A six-seater Piper Aztec aircraft plunged into the sea two nautical miles from the airfield at Lynden Pindling International Airport.
Police said shortly after 8 p.m. Thursday, Air Traffic Control (ATC) reported that a plane had disappeared from the radar near Nirvana Beach after the pilot had reported that the door to the plane had flown open.
The pilot, Byron Ferguson, 34, and one passenger were on the plane when it crashed, according to family members who were at the staging area for the search at Nirvana Beach yesterday.
Those family members did not wish to speak on the record.
Kendall Dorsett Jr., the operations investigator for the Air Accident Investigation Department (AAID), said after reports were received from ATC, standby emergency protocols were initiated.
“Search and rescue was subsequently launched by the Royal Bahamas Defence Force, Royal Bahamas Police Force, U.S. Coast Guard and BASRA,” said Dorsett in a statement.
Commander Shone Pinder, the airway commanding officer for the Royal Bahamas Defence Force, said there were no clear indications of bodies in the plane on Thursday during the original search.
“There were no visible persons at the time based on what I have been informed of,” Pinder said.
“Also, bear in mind it was late into the evening.

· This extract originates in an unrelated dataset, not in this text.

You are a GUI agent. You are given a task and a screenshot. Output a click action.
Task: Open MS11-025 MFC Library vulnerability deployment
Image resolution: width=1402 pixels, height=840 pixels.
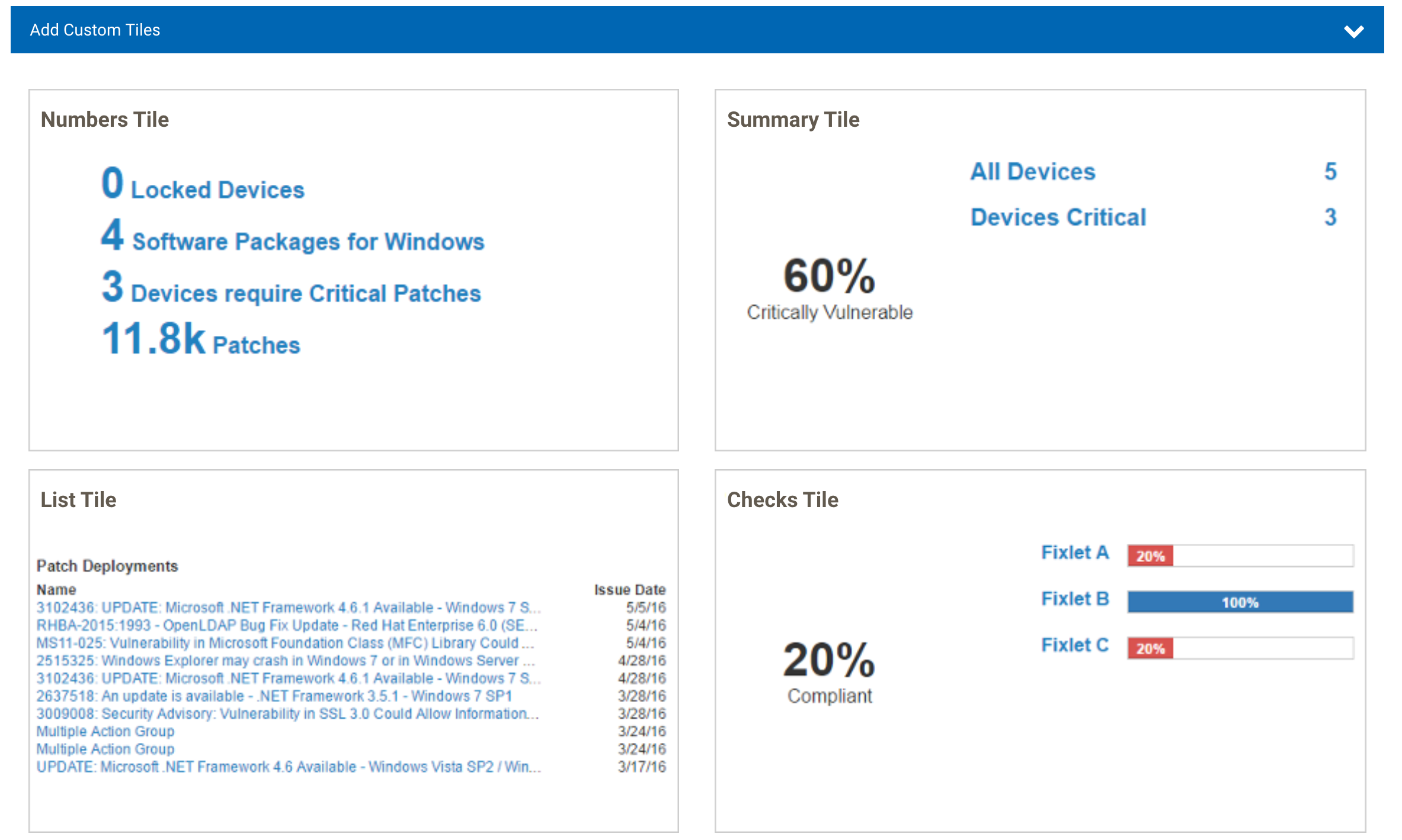[284, 643]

It was very dark out here last night, little to no lighting, a lot of things going on, a lot of moving parts, a lot of coordinates attempting to be made but our units got here within 10 to 15 minutes of the call. We responded.”
He added: “Remember the initial response was intended to look more so for survivors and get on scene as soon as possible to render immediate assistance.
“They initially sighted the aircraft once they arrived in the general area and once they identified a portion of the aircraft that was still above the surface, they directed their efforts toward that. However, shortly thereafter, the aircraft would have sunk.”
Pinder said defence force officers were combing the shoreline from “the Compass Point area that’s intended to come to this area (Nirvana Beach) and pass it and go to the west” to see if any debris from the plane could be found.
Both Pinder and Deleveaux confirmed that the plane was not in its original position when divers returned to the scene on Friday morning.
Deleveaux told The Nassau Guardian that authorities believe the plane may have shifted from its original position.
“We still have teams of defence force and police officers in the Nirvana Beach area continuing the search,” he said.
“We’re told that the plane may have relocated from its original position that it was in last night and so we continue to search. We continue to search as long as necessary.
“We’ll go until sunset this evening, until dark fall and then tomorrow again we’ll resume search. We want to bring some sort of relief to the persons who were on that aircraft.
“As I indicated last night, we told you last night that the plane, parts of the plane have been located by the defence and police officers. They had the coordinates.
“My understanding is that they checked the coordinates that they had last night, they checked it this morning to discover that the plane was no longer in that position.”
Deleveaux said the change in tide led to plane moving.
“You know that the tides that come in and out will usually take anything that’s in its path out and so it may have been taken to a different area,” he said.